▸ **Data supplied**:
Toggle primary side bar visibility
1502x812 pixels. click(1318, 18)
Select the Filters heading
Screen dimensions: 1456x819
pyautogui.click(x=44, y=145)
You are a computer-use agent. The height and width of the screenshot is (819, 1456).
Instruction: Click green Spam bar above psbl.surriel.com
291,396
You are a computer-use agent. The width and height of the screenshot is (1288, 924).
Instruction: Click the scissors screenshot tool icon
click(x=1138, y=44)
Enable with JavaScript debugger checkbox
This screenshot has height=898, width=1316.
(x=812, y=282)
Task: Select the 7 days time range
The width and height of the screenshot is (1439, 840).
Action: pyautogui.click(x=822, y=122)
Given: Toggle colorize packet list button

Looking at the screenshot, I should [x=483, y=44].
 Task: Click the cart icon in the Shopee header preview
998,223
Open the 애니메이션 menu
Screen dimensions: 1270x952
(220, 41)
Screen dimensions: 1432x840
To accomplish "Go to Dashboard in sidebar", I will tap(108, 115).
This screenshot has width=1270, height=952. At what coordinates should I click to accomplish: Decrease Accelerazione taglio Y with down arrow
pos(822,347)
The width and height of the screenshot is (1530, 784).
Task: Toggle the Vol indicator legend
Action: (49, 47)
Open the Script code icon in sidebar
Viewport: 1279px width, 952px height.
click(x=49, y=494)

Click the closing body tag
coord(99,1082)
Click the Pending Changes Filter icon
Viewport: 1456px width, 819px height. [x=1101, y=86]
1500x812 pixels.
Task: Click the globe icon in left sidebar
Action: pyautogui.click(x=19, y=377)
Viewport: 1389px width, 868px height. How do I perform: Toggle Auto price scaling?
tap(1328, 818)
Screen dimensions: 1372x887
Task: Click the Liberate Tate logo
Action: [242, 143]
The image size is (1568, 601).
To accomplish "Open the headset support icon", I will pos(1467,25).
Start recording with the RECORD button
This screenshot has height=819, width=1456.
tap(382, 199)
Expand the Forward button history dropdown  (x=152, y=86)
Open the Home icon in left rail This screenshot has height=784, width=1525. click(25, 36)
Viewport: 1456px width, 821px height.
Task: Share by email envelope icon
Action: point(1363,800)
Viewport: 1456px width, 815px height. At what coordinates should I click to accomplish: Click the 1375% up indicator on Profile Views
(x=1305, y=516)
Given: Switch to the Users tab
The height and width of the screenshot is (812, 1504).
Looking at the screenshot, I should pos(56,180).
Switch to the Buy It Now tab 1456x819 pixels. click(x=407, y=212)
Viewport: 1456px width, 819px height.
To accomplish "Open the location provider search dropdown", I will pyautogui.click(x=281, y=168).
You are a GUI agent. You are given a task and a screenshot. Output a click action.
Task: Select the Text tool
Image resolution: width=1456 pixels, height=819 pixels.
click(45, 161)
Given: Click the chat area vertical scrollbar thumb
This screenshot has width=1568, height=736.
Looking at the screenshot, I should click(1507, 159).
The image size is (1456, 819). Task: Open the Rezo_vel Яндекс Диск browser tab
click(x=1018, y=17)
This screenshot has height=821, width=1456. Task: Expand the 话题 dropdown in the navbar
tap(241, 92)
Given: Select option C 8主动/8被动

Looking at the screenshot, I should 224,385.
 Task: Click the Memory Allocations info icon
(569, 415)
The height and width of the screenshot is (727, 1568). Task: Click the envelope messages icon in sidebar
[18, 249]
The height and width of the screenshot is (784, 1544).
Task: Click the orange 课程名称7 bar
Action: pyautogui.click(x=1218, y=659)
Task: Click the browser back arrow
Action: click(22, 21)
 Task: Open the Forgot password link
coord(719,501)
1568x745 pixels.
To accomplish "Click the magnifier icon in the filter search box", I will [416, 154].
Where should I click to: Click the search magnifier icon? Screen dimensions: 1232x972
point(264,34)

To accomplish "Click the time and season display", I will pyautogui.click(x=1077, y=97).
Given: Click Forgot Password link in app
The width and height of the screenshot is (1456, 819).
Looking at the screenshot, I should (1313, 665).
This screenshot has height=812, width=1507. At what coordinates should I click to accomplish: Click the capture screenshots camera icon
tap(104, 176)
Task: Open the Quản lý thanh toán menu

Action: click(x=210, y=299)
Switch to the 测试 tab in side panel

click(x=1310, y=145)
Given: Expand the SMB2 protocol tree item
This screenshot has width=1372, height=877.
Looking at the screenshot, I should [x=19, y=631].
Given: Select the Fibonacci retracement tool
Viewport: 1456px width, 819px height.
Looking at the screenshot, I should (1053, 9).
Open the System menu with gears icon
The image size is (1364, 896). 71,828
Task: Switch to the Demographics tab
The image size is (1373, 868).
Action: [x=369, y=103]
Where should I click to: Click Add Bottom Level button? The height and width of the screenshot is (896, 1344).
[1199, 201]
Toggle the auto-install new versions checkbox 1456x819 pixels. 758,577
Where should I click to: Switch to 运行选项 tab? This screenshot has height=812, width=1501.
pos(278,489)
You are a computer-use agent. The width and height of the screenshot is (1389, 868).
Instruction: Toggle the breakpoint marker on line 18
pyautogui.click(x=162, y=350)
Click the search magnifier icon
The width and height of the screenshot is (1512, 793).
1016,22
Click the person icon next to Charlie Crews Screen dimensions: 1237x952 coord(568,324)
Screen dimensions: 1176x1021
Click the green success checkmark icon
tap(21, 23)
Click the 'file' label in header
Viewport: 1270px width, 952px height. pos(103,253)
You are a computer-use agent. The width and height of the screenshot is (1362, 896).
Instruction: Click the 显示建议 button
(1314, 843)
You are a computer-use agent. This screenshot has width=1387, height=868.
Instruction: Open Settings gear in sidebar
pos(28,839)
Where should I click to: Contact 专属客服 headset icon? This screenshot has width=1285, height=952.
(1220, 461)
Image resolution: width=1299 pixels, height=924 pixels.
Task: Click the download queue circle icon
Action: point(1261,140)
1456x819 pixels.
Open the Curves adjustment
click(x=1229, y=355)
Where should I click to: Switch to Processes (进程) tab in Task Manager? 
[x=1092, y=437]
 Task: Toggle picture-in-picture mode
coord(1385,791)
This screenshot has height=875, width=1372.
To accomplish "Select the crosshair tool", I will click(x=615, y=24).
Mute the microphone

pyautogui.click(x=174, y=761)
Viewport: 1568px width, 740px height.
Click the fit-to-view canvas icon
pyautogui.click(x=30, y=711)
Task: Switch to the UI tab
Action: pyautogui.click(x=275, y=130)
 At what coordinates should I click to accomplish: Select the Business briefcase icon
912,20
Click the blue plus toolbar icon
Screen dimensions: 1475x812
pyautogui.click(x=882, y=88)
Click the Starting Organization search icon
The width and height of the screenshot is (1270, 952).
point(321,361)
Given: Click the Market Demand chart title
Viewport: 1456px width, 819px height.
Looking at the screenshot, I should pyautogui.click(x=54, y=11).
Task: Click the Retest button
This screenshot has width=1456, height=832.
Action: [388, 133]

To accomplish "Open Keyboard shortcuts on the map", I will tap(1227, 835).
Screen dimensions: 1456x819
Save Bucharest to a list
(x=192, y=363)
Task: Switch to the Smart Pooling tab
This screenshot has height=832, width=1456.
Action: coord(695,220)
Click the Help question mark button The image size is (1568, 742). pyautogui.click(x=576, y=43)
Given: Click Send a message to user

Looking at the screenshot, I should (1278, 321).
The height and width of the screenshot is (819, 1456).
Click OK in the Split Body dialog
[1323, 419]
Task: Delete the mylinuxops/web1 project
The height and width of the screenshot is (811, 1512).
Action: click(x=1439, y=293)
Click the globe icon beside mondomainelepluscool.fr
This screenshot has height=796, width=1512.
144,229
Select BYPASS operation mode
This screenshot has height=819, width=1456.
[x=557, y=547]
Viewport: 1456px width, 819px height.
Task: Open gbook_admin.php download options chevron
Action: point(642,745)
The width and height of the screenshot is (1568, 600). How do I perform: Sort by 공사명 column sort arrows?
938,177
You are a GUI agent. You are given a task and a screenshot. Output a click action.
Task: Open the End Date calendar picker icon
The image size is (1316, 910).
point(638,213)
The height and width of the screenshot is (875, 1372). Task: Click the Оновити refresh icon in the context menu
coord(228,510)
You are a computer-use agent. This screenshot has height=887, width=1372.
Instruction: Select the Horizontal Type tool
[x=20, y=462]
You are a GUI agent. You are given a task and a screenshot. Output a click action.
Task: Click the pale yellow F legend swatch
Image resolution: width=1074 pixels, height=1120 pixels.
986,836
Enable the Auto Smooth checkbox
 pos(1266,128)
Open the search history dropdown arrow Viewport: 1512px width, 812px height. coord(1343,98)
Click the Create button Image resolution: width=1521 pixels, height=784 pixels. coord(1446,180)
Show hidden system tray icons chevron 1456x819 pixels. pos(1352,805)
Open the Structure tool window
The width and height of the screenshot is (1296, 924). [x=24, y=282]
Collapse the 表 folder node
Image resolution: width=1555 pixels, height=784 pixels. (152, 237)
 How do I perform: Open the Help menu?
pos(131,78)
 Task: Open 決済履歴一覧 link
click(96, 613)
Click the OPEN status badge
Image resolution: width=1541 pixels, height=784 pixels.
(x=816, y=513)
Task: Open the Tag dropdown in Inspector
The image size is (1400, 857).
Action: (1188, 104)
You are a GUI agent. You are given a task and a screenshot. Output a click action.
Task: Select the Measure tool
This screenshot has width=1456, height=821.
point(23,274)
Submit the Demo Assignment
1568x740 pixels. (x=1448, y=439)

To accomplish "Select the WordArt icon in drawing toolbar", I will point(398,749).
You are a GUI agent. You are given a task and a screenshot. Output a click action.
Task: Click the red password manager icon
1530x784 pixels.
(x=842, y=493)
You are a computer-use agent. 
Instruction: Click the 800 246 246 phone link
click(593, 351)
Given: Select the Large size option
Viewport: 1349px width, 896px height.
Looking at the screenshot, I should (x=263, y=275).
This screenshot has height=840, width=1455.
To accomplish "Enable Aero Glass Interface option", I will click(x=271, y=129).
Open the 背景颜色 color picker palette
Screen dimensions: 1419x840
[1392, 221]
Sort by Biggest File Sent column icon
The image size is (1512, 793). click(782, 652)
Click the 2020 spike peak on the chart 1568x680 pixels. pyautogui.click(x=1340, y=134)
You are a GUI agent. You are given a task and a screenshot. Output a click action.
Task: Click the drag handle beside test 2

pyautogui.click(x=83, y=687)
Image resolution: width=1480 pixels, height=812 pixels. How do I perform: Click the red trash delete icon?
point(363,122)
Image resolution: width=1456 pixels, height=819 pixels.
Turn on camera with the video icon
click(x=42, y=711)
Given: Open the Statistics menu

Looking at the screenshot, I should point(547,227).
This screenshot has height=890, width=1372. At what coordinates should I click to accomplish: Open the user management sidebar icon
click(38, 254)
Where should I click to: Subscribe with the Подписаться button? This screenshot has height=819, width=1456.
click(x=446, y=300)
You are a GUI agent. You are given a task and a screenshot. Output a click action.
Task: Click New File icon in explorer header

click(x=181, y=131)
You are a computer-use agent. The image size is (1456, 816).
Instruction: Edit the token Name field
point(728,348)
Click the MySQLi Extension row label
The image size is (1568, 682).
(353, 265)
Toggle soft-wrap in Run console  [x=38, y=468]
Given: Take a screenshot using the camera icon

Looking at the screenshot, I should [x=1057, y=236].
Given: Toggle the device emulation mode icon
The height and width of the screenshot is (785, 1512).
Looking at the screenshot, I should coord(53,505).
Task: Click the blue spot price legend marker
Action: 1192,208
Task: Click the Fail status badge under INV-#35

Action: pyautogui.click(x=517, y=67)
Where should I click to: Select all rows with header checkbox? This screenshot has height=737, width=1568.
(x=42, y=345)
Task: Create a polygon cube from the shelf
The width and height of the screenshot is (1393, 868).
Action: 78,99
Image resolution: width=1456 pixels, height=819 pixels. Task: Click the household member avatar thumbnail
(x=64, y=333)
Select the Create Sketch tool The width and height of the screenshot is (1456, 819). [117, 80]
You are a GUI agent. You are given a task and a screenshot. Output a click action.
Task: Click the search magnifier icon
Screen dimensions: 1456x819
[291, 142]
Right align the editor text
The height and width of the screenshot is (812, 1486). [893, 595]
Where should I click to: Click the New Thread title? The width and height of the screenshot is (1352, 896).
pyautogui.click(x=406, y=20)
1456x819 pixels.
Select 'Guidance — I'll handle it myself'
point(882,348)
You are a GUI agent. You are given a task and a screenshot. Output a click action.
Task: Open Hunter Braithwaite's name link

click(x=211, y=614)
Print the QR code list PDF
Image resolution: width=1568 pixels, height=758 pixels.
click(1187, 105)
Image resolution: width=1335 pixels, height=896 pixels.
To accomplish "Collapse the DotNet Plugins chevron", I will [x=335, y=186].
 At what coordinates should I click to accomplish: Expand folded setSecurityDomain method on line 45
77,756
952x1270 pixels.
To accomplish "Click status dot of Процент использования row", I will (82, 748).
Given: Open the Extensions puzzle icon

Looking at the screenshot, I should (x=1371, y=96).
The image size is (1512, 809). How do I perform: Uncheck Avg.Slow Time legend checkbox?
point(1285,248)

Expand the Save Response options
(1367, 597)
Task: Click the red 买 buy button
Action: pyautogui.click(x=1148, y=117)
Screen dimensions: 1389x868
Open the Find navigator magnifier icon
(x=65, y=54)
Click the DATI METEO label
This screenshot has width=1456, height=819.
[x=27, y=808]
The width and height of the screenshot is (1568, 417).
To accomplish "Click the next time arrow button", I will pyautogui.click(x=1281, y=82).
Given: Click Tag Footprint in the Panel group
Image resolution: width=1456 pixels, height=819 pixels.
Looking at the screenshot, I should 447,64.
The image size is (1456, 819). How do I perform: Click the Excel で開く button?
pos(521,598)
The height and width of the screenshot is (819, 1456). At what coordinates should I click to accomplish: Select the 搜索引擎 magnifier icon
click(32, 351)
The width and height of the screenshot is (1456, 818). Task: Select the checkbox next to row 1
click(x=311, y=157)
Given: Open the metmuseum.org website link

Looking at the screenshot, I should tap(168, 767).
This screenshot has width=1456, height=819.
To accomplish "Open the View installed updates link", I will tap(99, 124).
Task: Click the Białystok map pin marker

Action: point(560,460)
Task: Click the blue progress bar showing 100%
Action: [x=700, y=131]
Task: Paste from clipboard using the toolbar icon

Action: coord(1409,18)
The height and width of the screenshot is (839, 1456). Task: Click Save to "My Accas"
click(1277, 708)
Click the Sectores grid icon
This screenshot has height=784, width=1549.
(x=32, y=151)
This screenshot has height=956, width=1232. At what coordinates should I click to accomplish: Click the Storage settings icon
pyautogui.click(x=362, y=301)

▸ **Directions**: Copy each line of the data that contains the word "code".

▸ **Result**:
Open the Script code icon in sidebar
Print the QR code list PDF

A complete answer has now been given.